When a rat freely explores an object in the dark and its whiskers touch different parts of the object with different velocities and angles, tactile information reaches the telencephalon with tantalizing spatio-temporal complexity. To investigate the tactile representation of freely-explored objects in the telencephalon, we performed multielectrode extracellular spike recordings from the primary somatosensory cortex (S1) and hippocampus (HP) of adult rats, as they freely explored novel objects in the dark. Neuronal data were fed to five different binary classifiers: multilayer perceptron, radial basis functions, support vector machines, decision tree and naive Bayes classifier. The classifiers were evaluated using the area under a receiver operating characteristic curve (AUROC). In most cases, it was possible to achieve substantial and significant object classification in both S1 and HP (>0.75 AUROC medians, corrected p<0.05). To assess the distribution of information across neuronal ensembles recorded from S1 and HP we performed a neuron dropping analysis, a bootstrap method that reveals how much information is lost, on average, as neuronal ensembles decrease their size from “n” to 1 neuron.
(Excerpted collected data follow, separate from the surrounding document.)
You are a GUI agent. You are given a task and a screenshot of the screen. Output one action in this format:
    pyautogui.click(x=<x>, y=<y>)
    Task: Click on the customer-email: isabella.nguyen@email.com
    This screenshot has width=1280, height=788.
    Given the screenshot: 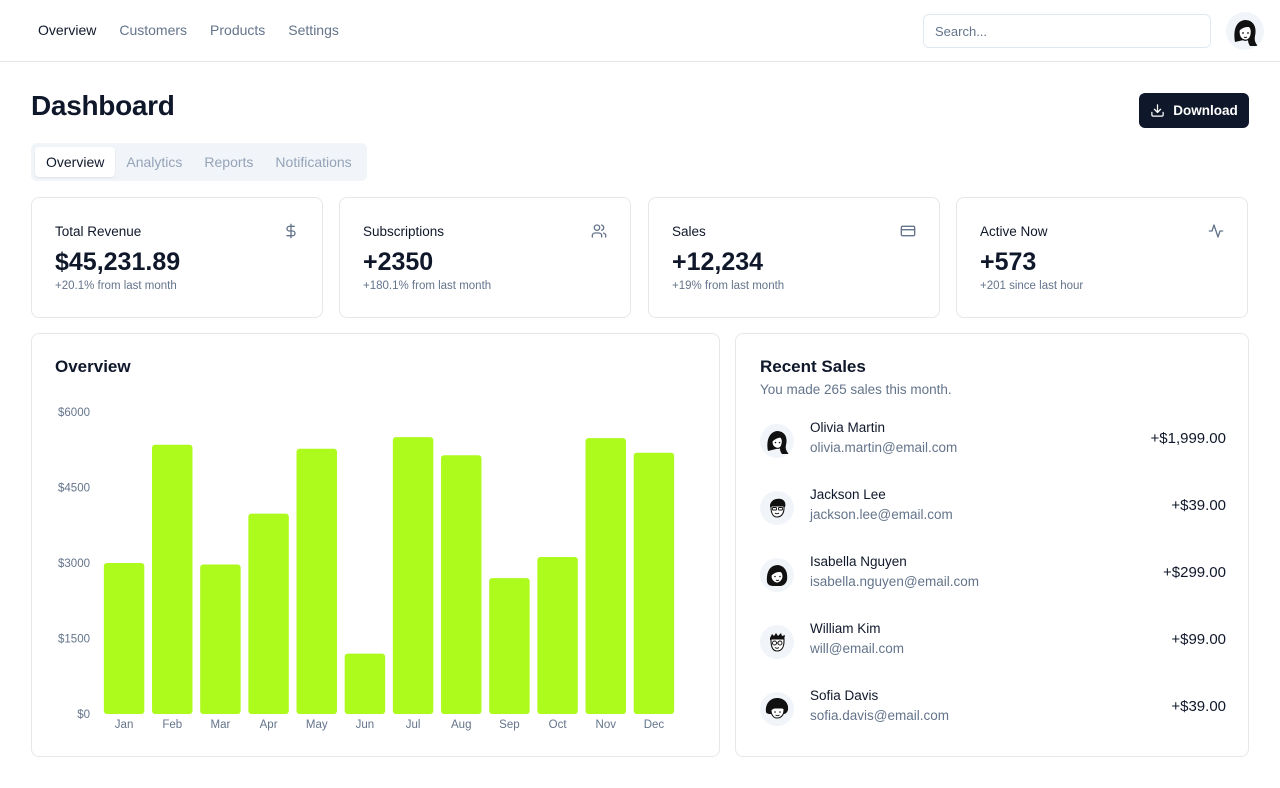 What is the action you would take?
    pyautogui.click(x=895, y=582)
We found that significant object classification is achieved with ensembles as small as 10 neurons in both S1 and HP. The best fit for the neuron dropping curves was akin to a type II functional response curve, which in ecology describes the decelerating intake rate of a consumer as a function of food density. We propose that the representation of freely-explored complex objects by neuronal ensembles in S1 and HP is robust, highly distributed, and shaped by the limited availability of non-redundant information to individual neurons.

 

Support: FINEP, NIDCR, MCT, CNPq, INCT and CAPES.

Representation of freely-explored objects in the primary somatosensory cortex and hippocampus
General results. a) General Evaluation using different classifiers models. b) ecological interpretation of the curve fitting. All p-values are smaller than 0.01 using Mann–Whitney test.